1. Online website-based analysis tool ExpressAnalyst
S2fid_abundance_table_all_samples_submit_2_networkanalyst.txt, this will be used to submit to ExpressAnalyst.

2. Based on the KO abundance table generated by Seq2Fun (version 1, from verion 2, we provide the s2f id abundance table), differentially expressed KOs are identified by limma (R package), and enriched pathways are analysized (GSEA) by HTSanalyzeR (R package).
We provide the R script (click here to download) to conduct pathway enrichment.
Please note that the following figure is generated by HTSanalyzeR, which may no longer be installed on current R version.

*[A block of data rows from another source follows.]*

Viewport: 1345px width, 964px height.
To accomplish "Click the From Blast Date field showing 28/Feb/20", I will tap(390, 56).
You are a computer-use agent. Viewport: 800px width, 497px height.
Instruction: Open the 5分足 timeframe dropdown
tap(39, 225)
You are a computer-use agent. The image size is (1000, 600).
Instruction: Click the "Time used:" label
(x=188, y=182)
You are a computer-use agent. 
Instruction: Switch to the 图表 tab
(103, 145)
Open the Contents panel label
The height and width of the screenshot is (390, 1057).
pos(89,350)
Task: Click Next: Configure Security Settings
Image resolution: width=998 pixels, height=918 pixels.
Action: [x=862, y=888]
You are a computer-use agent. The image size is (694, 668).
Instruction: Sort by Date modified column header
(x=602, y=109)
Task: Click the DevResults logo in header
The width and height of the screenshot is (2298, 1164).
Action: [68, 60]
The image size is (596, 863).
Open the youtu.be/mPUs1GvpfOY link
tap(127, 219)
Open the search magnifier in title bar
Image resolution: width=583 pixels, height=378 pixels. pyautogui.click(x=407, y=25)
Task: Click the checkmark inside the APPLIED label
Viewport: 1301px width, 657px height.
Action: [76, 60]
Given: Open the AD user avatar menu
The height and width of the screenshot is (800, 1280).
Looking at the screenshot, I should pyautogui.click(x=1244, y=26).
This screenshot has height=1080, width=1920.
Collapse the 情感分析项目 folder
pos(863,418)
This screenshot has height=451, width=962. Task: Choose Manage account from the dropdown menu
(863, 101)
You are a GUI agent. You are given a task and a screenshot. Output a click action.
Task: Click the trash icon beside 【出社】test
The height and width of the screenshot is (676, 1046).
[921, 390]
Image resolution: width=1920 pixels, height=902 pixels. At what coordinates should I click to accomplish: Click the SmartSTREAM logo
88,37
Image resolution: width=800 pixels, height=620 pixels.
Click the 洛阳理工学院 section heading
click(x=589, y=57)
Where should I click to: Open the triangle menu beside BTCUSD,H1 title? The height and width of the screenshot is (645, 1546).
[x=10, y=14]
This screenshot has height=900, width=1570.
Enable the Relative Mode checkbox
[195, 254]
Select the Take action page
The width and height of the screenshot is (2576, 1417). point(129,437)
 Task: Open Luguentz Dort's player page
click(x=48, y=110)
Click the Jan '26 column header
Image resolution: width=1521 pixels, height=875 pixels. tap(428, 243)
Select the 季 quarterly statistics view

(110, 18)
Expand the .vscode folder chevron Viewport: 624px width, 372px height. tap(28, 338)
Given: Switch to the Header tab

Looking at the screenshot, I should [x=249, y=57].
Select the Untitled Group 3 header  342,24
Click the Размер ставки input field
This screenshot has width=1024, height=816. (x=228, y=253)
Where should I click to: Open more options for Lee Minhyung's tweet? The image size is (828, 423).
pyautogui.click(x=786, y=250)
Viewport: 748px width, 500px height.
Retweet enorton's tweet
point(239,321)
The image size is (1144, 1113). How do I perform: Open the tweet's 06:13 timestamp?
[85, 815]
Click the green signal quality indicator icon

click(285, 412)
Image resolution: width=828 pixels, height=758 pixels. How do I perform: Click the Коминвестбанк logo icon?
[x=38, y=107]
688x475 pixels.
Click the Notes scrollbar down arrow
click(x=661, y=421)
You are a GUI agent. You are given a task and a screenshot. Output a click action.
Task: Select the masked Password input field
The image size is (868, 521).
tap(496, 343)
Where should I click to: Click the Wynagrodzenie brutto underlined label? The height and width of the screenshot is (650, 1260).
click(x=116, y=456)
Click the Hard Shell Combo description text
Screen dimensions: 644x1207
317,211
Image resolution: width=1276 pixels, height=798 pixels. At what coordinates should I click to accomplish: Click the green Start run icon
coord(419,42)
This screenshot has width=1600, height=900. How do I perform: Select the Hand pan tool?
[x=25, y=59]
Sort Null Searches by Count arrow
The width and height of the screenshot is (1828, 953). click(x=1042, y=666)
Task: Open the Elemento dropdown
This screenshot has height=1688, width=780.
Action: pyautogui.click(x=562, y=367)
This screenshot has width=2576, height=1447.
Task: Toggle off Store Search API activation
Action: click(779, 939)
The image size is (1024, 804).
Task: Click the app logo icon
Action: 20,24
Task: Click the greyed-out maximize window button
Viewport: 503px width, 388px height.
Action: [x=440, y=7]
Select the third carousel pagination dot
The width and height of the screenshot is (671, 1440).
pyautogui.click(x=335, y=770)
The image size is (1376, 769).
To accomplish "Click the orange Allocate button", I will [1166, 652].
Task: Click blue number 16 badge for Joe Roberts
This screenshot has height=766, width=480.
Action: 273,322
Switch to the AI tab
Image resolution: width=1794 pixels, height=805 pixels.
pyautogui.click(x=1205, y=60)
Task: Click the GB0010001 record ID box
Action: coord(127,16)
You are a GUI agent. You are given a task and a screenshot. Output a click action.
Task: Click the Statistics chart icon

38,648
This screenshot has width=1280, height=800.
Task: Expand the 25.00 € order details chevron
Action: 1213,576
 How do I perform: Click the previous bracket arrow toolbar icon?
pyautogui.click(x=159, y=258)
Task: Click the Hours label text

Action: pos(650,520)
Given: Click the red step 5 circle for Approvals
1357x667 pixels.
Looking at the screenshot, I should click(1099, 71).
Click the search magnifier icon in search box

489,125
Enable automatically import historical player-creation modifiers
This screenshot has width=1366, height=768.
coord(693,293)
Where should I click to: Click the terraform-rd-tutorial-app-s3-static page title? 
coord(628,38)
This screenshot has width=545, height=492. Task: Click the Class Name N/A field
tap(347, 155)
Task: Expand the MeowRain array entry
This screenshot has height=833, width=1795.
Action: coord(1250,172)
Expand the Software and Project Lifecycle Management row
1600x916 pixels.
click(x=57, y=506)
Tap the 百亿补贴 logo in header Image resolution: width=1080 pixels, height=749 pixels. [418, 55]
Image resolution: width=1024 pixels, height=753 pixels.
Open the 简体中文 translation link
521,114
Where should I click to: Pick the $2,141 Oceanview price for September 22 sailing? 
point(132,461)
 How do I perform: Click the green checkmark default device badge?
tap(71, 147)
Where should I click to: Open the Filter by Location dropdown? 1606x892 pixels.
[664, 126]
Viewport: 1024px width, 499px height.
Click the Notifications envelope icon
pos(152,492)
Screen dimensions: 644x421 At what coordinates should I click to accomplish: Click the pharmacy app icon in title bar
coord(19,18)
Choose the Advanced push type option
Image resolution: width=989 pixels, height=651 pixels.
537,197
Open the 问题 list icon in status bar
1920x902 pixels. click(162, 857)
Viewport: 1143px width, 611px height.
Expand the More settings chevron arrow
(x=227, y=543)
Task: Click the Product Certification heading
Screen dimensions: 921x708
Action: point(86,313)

Therefore, we have developed an alternative R script using fgsea for pathway analysis and we suggest users to try the casestudy_fgsea.R.

Significantly enriched pathways computed using GSEA for DCCO.
The absolute values of KO log2FCs were used for GSEA. Pathways were considered significant if the adjusted p-value was < 0.05. The log2FC of all genes in the enriched pathways are indicated with the vertical grey lines. The distribution for each pathway is colored according the pathway’s adjusted p-value.